# What is required
Copy the entries below word for word, from the line containing "Activate the AI Strategy button" through the end of the entries, including both ends. Leave the pictures out of your answer.

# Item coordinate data

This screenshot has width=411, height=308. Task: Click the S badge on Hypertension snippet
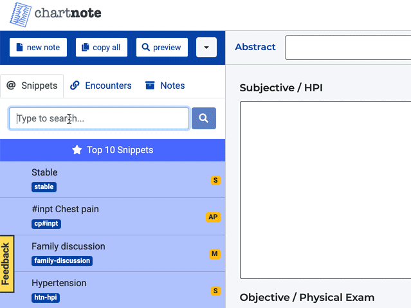[x=215, y=291]
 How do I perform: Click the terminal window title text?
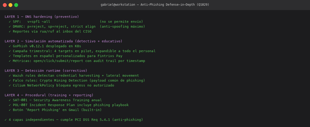point(155,5)
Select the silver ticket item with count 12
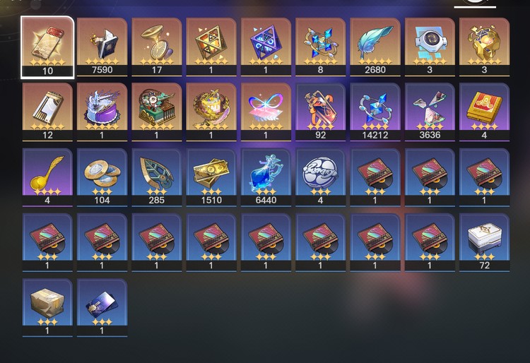 [x=47, y=112]
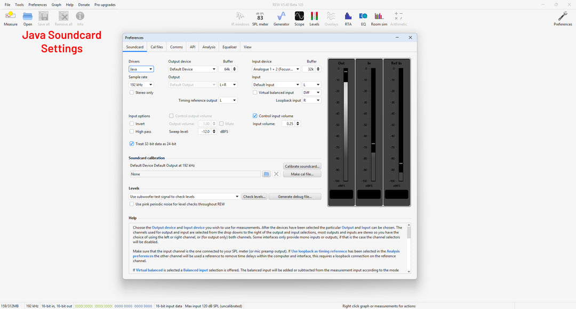Show the Levels meters window

click(315, 18)
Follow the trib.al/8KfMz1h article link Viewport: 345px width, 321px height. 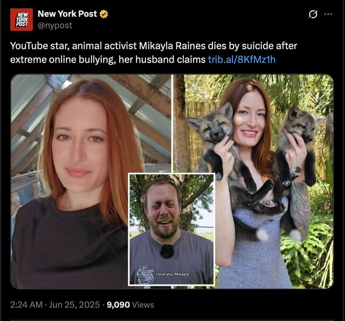[x=242, y=59]
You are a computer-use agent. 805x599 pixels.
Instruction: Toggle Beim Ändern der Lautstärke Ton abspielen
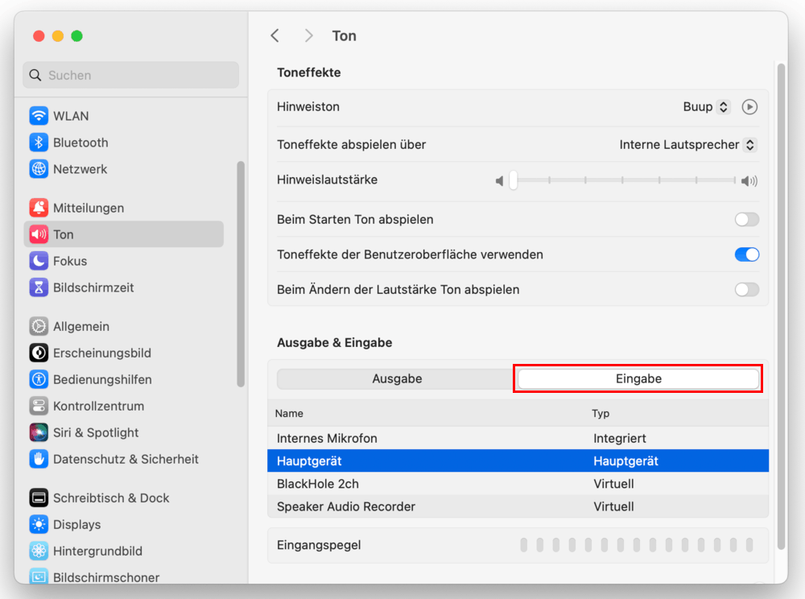click(746, 290)
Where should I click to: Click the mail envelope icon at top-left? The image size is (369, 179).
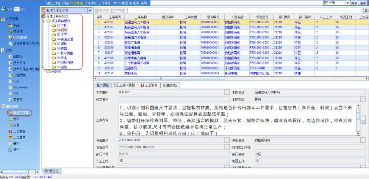[16, 9]
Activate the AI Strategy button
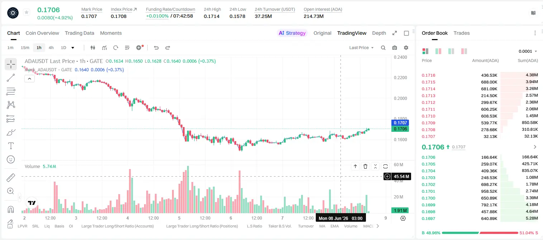Viewport: 543px width, 240px height. click(x=292, y=33)
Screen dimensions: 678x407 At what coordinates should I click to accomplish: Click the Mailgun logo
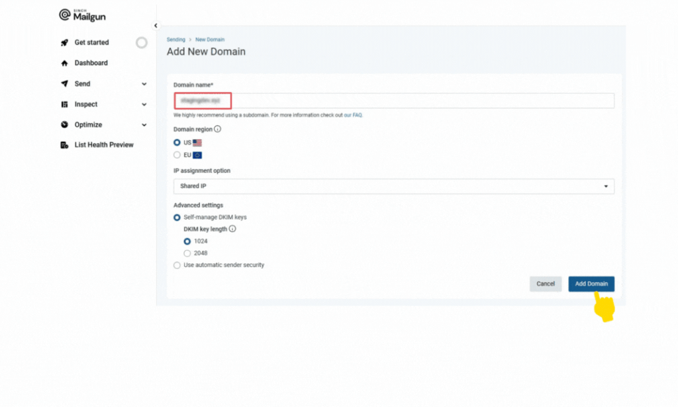pos(82,15)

# Problem solution
Activate the AI Strategy button
Viewport: 543px width, 240px height. click(x=292, y=33)
Screen dimensions: 678x407 At what coordinates should I click to accomplish: Click the Mailgun logo
pos(82,15)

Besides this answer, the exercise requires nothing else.